Me acostumbro a vivir con fuego en la boca del estómago, a la sensación de un taco atorado en la garganta y a once kilos de más. Mi punto de gravedad ha cambiado por lo que caminar es un acto que vigilo con recelo: reviso que sea seguro el paso y plano el andén.
(Aunque el caos del primer trimestre ha pasado —las náuseas, el frío, los mareos y el huracán emocional— ha quedado una inconsistencia: mi cuerpo ya no se corresponde con mi cuerpo).
A veces pienso que somos una sola. Que aquel cordón umbilical nos convierte en un único cuerpo porque ella son mis células, mi sangre, toda yo. Qué ingenua. No hay engaño más grande. Sus aleteos, toquecitos y las burbujas en mi barriga —que de repente se transforman en puños, patadas y golpes— confirman que, aunque es parte de mí, ya es otra; que yo, apenas la contengo por unos meses: soy una incubadora andante, una urna en la que mi feto hembra toma forma mientras se prepara para rasgar la tripa y partirme en dos.
(Me enternece sentirla, experimentar su presencia desde adentro. A veces le hablo en voz baja: “¿Qué haces?”, le pregunto cómplice, como si la sorprendiera en medio de una travesura).

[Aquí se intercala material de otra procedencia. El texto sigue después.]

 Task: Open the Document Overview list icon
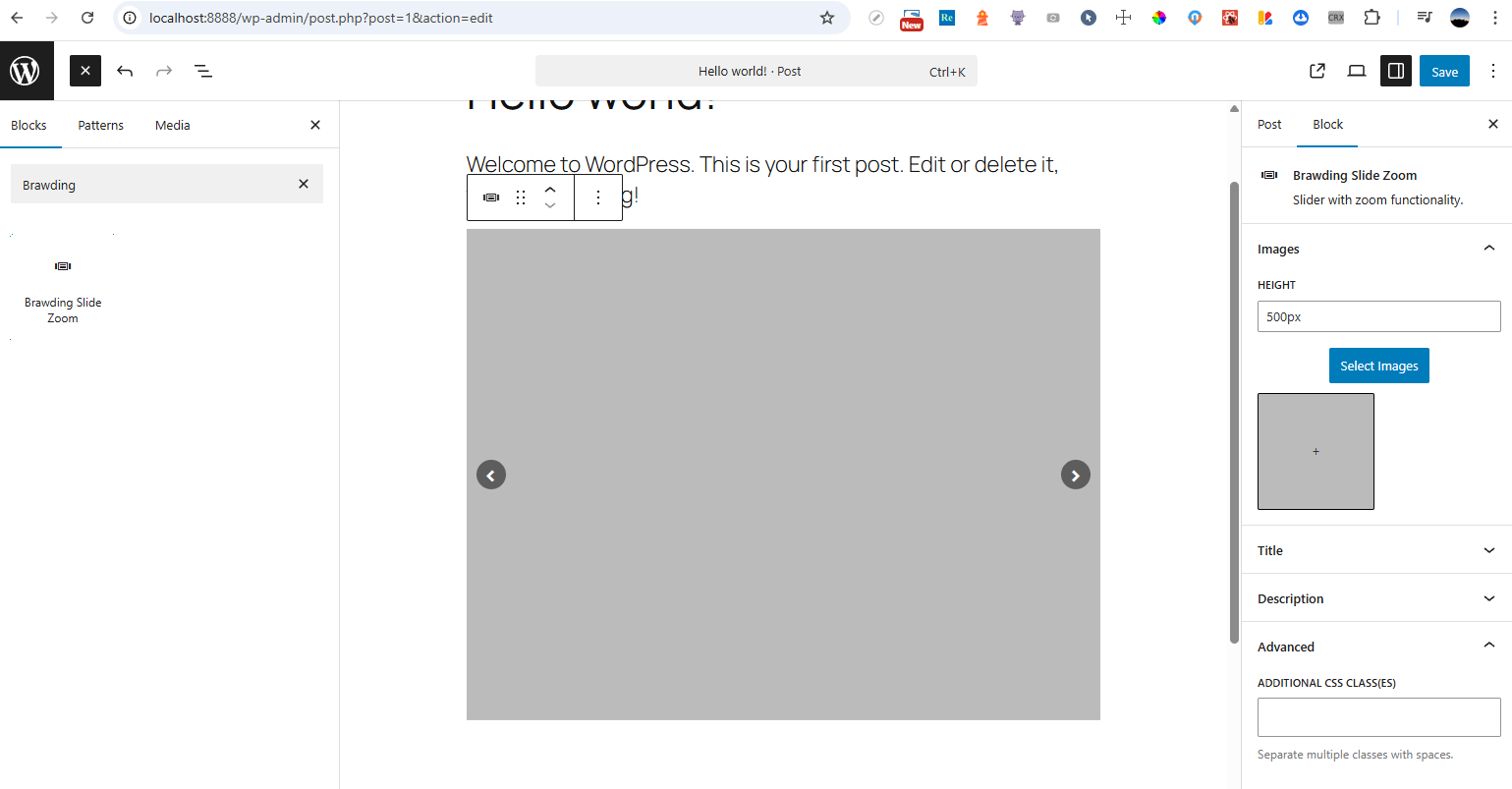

Sin embargo, no solo se abre espacio en mi cuerpo, también en casa. Lo que era mi proyecto de estudio —llevo más de un año preparando aquel espacio para que sea mi cuarto propio—, dejó de serlo en cuanto nos enteramos de que palpitaba en mi interior. Poco a poco, tendré que mudarme al estudio de S., y renunciar al sofá, al tapete y a la lámpara que aunque nunca los compré, ya vivían en mi imaginación. Me llevaré el estante de libros y el escritorio que él construyó, y lo reemplazaremos por una cuna, un cambiador, tapetes de colores, juguetes y ropita de la pequeña humana.
En noviembre se marcó mi destino: todo indica que nunca más volveré a ser solo yo.